- YOUR INSTRUCTIONS
Which lines of the records contain "dimensions"? Collect every one of them.

- SUPPLIED MATERIAL
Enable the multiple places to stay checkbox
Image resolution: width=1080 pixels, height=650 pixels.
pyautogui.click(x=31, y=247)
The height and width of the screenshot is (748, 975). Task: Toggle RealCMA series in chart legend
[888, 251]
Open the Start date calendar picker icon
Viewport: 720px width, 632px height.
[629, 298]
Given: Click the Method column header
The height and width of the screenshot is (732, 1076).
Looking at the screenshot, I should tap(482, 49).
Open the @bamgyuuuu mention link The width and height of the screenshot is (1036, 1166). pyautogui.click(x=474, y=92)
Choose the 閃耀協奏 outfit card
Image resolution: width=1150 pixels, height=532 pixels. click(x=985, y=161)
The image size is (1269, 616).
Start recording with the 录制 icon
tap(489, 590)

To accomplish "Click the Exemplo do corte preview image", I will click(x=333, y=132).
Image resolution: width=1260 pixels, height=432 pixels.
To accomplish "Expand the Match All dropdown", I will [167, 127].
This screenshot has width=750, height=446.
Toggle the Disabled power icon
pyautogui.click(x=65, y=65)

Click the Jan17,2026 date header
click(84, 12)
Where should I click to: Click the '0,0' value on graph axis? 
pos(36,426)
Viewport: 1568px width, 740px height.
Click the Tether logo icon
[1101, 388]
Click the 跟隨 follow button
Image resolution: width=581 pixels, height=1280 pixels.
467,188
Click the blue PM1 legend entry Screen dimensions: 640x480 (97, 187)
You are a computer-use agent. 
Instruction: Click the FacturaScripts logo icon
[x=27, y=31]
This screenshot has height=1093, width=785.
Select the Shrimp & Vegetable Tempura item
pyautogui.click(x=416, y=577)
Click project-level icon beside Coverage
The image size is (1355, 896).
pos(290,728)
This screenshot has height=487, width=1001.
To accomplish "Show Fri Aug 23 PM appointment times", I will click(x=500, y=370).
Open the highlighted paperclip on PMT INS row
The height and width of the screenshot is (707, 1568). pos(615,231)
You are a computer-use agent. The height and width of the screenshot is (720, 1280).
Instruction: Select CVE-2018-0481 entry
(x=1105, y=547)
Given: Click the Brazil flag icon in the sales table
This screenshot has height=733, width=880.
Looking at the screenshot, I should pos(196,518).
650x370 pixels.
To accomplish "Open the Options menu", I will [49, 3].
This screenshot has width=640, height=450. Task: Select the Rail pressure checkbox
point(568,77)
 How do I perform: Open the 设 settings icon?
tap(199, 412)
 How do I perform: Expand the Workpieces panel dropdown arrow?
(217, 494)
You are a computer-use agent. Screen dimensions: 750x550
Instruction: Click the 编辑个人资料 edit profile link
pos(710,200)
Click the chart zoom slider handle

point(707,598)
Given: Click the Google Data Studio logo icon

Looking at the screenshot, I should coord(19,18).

- RESPONSE
Click the blue PM1 legend entry Screen dimensions: 640x480 (97, 187)
You are a computer-use agent. Screen dimensions: 750x550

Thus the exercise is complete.